* [Your instructions]
From the first line of the records below through the line containing "Task: Reply to post 4821487 via この記事に返信", copy everything exactly and nothing more.

* [Source data]
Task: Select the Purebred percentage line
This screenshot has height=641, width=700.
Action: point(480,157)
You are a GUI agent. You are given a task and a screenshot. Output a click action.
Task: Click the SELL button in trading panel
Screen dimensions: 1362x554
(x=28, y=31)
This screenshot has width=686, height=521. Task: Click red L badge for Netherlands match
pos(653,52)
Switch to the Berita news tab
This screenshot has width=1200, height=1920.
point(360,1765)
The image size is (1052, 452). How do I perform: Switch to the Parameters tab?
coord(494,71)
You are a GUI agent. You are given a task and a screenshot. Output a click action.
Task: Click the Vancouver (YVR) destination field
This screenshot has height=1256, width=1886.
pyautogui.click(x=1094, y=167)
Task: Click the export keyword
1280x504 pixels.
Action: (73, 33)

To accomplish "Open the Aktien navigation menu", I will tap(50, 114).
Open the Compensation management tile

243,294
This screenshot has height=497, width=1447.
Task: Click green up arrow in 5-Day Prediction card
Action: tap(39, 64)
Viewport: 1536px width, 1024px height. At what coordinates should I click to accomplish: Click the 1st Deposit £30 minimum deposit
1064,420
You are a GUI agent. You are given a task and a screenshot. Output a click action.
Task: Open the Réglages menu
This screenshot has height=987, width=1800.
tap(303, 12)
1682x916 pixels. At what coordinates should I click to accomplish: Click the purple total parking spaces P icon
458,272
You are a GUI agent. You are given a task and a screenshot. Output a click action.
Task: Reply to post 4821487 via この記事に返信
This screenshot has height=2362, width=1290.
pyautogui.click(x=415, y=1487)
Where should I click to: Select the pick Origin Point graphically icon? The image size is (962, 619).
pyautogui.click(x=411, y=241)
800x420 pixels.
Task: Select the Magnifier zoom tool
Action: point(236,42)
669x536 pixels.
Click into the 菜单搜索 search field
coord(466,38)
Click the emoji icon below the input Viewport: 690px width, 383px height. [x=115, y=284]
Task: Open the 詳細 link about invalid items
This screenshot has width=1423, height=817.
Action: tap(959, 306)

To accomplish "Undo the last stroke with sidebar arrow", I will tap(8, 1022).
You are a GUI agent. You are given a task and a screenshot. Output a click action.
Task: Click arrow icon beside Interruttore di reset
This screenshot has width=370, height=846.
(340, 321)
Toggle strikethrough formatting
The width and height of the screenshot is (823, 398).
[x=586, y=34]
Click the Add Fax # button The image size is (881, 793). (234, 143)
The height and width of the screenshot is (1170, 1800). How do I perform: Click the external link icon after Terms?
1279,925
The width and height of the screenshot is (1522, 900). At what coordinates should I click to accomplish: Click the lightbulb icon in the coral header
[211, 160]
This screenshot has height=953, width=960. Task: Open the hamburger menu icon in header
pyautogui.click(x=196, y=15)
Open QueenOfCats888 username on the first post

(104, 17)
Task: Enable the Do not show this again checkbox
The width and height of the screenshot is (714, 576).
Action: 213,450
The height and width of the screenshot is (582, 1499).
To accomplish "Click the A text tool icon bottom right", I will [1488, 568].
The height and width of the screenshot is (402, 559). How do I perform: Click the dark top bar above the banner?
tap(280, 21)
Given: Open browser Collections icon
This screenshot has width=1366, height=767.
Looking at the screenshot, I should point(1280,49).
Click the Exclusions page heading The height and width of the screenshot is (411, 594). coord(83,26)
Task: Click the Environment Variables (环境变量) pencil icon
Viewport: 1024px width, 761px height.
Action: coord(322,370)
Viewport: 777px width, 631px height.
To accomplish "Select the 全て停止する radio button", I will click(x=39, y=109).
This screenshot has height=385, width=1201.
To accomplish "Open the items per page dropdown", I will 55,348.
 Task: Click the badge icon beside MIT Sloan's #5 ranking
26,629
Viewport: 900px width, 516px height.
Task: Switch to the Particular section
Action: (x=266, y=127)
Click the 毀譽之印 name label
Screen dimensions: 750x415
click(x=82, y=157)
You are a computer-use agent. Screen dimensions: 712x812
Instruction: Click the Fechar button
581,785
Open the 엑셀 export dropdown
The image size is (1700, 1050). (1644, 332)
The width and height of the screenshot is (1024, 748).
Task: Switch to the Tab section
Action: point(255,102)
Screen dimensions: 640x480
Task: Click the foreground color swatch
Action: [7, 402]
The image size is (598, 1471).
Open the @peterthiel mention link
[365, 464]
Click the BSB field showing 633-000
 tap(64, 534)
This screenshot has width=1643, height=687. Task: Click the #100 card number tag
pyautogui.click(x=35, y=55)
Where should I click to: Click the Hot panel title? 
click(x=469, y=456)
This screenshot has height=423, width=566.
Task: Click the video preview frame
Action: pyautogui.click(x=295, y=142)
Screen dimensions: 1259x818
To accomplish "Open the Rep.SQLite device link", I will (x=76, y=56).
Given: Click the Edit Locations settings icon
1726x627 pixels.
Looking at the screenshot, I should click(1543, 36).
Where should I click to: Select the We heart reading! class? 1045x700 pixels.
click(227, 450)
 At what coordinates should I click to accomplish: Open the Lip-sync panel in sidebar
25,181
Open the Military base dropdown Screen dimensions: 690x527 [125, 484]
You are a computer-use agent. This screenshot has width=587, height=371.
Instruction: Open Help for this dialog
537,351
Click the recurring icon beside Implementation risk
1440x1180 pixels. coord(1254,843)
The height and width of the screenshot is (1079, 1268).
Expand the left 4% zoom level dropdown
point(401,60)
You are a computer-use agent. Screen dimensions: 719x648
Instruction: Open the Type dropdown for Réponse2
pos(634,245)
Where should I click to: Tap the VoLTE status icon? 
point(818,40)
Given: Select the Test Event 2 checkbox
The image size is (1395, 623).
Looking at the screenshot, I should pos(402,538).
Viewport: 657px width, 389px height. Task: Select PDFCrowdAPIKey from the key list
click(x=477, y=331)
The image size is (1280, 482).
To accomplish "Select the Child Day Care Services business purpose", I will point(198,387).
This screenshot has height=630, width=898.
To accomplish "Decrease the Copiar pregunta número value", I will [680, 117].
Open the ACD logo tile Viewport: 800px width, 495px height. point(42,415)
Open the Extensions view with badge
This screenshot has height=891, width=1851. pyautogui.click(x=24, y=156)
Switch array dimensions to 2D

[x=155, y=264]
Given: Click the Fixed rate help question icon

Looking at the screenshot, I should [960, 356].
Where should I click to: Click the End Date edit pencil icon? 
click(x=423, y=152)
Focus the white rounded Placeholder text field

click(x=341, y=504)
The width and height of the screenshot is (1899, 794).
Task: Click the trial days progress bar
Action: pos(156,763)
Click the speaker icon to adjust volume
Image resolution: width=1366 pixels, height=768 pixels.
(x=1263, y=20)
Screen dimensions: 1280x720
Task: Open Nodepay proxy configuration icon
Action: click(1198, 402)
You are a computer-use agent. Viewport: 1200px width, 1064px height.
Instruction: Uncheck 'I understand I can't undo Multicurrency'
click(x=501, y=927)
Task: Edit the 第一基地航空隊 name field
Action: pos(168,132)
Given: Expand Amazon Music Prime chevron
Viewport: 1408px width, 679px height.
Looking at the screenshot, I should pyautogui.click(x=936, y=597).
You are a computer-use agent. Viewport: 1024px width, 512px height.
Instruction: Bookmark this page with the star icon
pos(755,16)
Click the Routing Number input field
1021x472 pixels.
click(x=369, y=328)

* [Exercise answer]
Task: Select the Purebred percentage line
This screenshot has height=641, width=700.
Action: point(480,157)
You are a GUI agent. You are given a task and a screenshot. Output a click action.
Task: Click the SELL button in trading panel
Screen dimensions: 1362x554
(x=28, y=31)
This screenshot has width=686, height=521. Task: Click red L badge for Netherlands match
pos(653,52)
Switch to the Berita news tab
This screenshot has width=1200, height=1920.
point(360,1765)
The image size is (1052, 452). How do I perform: Switch to the Parameters tab?
coord(494,71)
You are a GUI agent. You are given a task and a screenshot. Output a click action.
Task: Click the Vancouver (YVR) destination field
This screenshot has height=1256, width=1886.
pyautogui.click(x=1094, y=167)
Task: Click the export keyword
1280x504 pixels.
Action: (73, 33)

To accomplish "Open the Aktien navigation menu", I will tap(50, 114).
Open the Compensation management tile

243,294
This screenshot has height=497, width=1447.
Task: Click green up arrow in 5-Day Prediction card
Action: tap(39, 64)
Viewport: 1536px width, 1024px height. At what coordinates should I click to accomplish: Click the 1st Deposit £30 minimum deposit
1064,420
You are a GUI agent. You are given a task and a screenshot. Output a click action.
Task: Open the Réglages menu
This screenshot has height=987, width=1800.
tap(303, 12)
1682x916 pixels. At what coordinates should I click to accomplish: Click the purple total parking spaces P icon
458,272
You are a GUI agent. You are given a task and a screenshot. Output a click action.
Task: Reply to post 4821487 via この記事に返信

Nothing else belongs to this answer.